AI and algorithmic breakthrough in matrix multiplication

I strongly believe that in the case of any econometric student this is the motto of our student life. Why? Well, because any day of our mundane lives revolves around learning the steps of solving a problem, ranging from basic Lagrangian optimizations to the more complex Markov processes type of problems everybody is freaked out about. It may seem like learning the steps means you master the entire process, but little we know because there are a quota of predicaments that could impede our way towards achieving the right solution.
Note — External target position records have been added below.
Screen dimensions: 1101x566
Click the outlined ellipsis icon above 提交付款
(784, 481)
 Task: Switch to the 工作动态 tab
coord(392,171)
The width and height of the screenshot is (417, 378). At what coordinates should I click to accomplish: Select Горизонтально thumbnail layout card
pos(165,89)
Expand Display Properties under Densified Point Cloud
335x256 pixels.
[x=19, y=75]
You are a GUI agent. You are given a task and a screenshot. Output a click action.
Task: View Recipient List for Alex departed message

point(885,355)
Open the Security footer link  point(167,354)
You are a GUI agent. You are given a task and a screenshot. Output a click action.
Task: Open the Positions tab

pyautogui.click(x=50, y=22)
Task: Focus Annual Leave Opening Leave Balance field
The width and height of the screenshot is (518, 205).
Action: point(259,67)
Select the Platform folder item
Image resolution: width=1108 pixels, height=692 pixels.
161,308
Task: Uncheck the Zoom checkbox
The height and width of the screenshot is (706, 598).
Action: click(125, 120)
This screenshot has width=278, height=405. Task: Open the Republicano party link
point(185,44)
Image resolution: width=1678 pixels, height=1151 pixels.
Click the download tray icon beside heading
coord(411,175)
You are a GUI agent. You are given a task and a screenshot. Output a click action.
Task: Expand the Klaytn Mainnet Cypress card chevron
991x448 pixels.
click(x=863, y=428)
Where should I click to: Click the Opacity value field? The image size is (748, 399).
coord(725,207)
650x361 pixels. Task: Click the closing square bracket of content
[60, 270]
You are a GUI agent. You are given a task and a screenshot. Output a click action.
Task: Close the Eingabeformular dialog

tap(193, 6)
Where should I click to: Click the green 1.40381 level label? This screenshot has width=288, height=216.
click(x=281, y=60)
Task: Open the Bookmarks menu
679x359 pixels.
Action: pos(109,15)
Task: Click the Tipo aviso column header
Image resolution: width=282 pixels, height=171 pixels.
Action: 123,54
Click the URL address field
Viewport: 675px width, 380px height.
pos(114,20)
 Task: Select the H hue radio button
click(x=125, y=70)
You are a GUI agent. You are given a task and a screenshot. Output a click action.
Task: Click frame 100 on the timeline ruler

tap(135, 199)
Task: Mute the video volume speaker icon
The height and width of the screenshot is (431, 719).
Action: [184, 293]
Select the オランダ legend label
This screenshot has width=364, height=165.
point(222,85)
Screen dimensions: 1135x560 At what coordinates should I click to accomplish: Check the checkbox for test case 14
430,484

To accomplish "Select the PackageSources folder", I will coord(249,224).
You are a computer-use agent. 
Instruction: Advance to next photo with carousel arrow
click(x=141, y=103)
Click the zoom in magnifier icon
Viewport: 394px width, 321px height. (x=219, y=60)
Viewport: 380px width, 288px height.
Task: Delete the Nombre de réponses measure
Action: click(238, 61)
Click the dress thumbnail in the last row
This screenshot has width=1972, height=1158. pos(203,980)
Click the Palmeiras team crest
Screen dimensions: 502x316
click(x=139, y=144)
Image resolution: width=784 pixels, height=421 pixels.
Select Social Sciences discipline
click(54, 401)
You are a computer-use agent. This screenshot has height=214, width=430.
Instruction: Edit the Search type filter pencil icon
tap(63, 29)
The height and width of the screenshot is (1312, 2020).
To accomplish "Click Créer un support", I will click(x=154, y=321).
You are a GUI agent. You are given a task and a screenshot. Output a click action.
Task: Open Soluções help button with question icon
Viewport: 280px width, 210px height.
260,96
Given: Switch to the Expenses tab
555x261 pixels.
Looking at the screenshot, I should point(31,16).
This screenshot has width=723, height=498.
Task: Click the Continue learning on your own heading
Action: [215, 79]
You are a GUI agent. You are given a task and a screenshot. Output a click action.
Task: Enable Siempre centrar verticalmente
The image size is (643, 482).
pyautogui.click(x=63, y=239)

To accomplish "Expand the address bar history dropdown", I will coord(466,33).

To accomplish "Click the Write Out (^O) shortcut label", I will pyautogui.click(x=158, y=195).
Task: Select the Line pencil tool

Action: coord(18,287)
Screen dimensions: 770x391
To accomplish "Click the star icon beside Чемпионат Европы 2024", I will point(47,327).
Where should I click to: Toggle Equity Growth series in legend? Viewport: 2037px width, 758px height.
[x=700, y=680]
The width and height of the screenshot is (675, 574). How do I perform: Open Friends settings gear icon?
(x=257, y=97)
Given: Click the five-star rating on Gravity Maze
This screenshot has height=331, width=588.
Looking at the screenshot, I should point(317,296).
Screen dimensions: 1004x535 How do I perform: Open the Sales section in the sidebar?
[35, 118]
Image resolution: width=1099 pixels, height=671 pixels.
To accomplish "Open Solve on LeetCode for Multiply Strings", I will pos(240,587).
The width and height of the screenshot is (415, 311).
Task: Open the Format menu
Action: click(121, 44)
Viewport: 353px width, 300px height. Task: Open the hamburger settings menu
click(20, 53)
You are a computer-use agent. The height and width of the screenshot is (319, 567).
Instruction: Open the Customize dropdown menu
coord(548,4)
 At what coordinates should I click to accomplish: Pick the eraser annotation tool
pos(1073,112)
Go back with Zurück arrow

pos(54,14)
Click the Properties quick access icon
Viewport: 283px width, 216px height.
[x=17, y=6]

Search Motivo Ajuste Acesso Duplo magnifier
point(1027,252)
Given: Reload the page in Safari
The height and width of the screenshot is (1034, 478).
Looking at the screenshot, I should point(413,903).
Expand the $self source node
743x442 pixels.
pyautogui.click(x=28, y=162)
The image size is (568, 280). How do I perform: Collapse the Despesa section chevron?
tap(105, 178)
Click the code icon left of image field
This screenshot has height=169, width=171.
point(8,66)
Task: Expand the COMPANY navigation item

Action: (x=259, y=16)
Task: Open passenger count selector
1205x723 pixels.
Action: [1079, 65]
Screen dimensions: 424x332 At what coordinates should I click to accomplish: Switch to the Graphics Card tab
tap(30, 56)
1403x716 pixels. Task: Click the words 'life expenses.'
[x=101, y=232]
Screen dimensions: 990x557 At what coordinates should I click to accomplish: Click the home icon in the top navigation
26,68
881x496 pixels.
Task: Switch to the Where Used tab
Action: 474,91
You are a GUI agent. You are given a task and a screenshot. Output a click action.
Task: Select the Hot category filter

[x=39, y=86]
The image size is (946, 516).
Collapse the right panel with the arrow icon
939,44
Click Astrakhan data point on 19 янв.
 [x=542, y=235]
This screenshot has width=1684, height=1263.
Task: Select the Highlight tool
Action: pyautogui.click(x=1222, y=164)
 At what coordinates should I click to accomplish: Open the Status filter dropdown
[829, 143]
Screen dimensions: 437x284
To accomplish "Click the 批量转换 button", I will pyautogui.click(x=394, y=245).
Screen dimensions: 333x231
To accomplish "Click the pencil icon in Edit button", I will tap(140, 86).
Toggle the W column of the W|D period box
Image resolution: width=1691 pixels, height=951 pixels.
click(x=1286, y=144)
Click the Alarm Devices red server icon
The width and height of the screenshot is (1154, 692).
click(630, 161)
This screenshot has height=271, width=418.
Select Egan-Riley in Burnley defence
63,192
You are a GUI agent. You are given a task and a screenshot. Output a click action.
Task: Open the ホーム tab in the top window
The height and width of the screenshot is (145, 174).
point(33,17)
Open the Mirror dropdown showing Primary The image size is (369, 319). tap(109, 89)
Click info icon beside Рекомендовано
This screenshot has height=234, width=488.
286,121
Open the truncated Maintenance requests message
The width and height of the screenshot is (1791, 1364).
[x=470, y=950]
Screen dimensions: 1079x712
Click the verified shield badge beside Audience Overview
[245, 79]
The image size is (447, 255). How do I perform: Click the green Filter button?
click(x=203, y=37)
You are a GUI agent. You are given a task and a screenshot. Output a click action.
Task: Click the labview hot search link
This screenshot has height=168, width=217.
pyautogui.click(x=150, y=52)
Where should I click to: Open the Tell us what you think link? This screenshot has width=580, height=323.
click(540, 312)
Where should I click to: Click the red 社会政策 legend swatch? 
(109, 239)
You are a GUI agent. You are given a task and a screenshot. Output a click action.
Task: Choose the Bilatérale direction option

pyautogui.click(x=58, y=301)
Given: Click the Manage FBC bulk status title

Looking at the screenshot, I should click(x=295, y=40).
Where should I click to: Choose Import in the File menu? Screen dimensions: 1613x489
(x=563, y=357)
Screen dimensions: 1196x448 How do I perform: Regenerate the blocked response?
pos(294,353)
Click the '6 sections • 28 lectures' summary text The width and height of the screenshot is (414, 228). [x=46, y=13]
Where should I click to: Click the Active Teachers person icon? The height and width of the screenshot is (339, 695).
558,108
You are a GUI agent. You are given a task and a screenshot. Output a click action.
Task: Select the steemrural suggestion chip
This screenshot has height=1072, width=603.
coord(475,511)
I think that I can speak for everybody when I say that matrices are our biggest enemy in this Bachelor’s Degree. At least, just count the number of times you made a small mistake and your entire solution fell apart. I can count hundreds of crumpled papers in my lifetime just due to a matrix multiplication that gave me headaches. At those times, I was just asking myself why am I supposed to compute them in such a “savage” manner ? Obviously, I knew the reason, but I was still mad at the matrices themselves, so I just used to turn to any online tool that could do the job for me. However, the computation time as I was increasing the matrix size was getting bigger and bigger, which was quite a frustration because if not even the most developed applications can make those computations way faster than I do, then what is the drill for computing them?

Needless to say that I was not the only one that could see the glitches in the system, the reason why after years of development we can be now proud of a new system implemented by AI that computes everything way faster. But the story behind it is not that simple, so let’s go back in time for a second to the first attempt of optimising this process.

Back in ‘69 there was this German mathematician called Volker Strassen who stunned the mathematical world. He found an innovative way of computing two by two matrices. We all know that the standard way means multiplying row by column element wise, but this guy found that the steps involved are too many, so he came up with a new approach that involves only 7 steps instead of the standard 8 steps. Maybe, it seems quite trivial now, but at that point in time when the mathematical world was still emerging it meant a huge step towards what followed later on. Also, in order to grasp better why this is a way more efficient approach, you should visualise everything from the perspective of a computer, namely in any programming language subtraction and addition are way more time efficient than multiplication.

Back in the day, this discovery represented an incentive for one of the researcher scientists at Google DeepMind to work further in order to find an answer to the question: "Is there any way to develop this algorithm even further? ”. Hence, AlphaTensor comes into play.

DeepMind is the company behind AlphaZero, a famous AI application designed in order to defeat chess grandmasters and legends in the game of Go.AlphaTensor is an AI system based on AlphaZero, wherein the tensor-decomposition problem is converted into a single-player game .AlphaTensor is trained to find efficient ways to win the game. As any machine learning tool, AlphaTensor had no previous knowledge about matrix multiplication algorithms, but playing the game over and over again and learning from the outcomes, it slowly improved. Up to this day ,AlphaTensor discovered thousands of matrix-multiplication algorithms, one of them defeating even the efficiency of Strassen’s 50-year-old algorithm for multiplying 4 by 4 matrices.

In order to grasp the metamorphosis of these tensors, I will briefly describe how this whole process of decomposing tensors actually works. The game commence with a matrix multiplication tensor 𝓣n (green box) which is converted in the red box by rotating the axes of the reference frame attached to it. In every step of the game, the agent uses a tree-based search algorithm led by the neural network to pick the following move, corresponding to constructing blocks u, v and w. The state of the game alters after each step (lighter red boxes). The target is to “unlock” the zero tensor in the smallest number of steps. Hence, repeatedly doing this, the AlphaTensor actually learns from previous implementations, improving the process of multiplying matrices bit by bit, leading towards a so-called “algorithmic breakthrough”.

To conclude, I assume that in a few years most of the classic mathematical algorithms that nowadays are quite cumbersome to process will be improved by means of machine learning. You know, just thinking about a time when all the classic algorithms will be a hundred times faster seems like light-years away, but that time is actually closer than you think. But until that moment comes, all we can do is just hope that our all-time struggles with matrix multiplication will soothe day by day.